[Required work]
Rewrite the material below, putting "help button" wherever "help icon" appears and changing nothing else.

START The data

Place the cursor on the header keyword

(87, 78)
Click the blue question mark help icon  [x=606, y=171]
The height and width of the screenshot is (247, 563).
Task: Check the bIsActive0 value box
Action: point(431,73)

END The data

[Result of the exercise]
Place the cursor on the header keyword

(87, 78)
Click the blue question mark help button  [x=606, y=171]
The height and width of the screenshot is (247, 563).
Task: Check the bIsActive0 value box
Action: point(431,73)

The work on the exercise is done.